Pratt told The Post that the billboard ads "were not linked to his campaign," which is political speak for "somebody out there likes me enough to do this on their own." Whether that's technically true or just legally convenient, the result is the same: two trucks making Karen Bass's Tuesday a whole lot worse.

The billboard campaign frames City Hall as "bloated, corrupt and failing on homelessness, crime and basic city services." Again — they're not wrong. This is the same city that bungled its wildfire response so badly that entire neighborhoods burned while hydrants ran dry. The same city where encampments line every freeway overpass. The same city where businesses are fleeing because the local government treats shoplifters like victims and store owners like the problem.

What makes this beautiful is the guerrilla nature of it. This isn't a Super PAC buying 30-second TV spots that nobody watches. This is physical, unavoidable, rolling through the streets where the people who run this city have to see it. You can't skip a billboard truck. You can't change the channel. It's just there, circling your workplace, reminding everyone you've failed.

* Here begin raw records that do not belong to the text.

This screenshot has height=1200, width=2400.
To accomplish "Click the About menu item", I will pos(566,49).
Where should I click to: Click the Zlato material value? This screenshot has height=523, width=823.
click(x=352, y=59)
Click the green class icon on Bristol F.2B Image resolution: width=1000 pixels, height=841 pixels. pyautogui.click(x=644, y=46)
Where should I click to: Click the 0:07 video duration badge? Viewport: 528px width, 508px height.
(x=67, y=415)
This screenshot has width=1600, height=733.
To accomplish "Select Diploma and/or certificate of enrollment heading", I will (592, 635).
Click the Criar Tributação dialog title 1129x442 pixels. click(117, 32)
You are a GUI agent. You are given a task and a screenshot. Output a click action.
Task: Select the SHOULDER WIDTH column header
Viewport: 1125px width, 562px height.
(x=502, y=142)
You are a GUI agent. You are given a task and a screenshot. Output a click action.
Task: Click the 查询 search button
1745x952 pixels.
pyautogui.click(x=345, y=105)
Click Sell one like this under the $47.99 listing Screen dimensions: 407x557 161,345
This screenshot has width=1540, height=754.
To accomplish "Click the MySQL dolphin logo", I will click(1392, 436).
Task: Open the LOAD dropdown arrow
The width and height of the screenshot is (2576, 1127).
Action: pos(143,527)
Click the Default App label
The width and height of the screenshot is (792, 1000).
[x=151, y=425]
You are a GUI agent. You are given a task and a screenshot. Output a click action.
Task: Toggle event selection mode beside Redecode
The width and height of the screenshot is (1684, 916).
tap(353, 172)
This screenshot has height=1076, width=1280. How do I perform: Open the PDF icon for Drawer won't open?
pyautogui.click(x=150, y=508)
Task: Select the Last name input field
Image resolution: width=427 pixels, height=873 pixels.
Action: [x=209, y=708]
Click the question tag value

Pratt has built his entire campaign on aggressive, internet-native messaging — the kind of raw, anti-establishment energy that traditional political consultants would have a stroke over. He's positioning himself as the outsider against a machine that has spent years lighting taxpayer money on fire. And with the June 2 primary approaching and a large number of voters still undecided, the fact that a reality TV star is even competitive against an incumbent mayor tells you everything about how badly Bass has blown it.

The people of Los Angeles didn't need a billboard truck to know their mayor is failing. But it sure was a nice touch.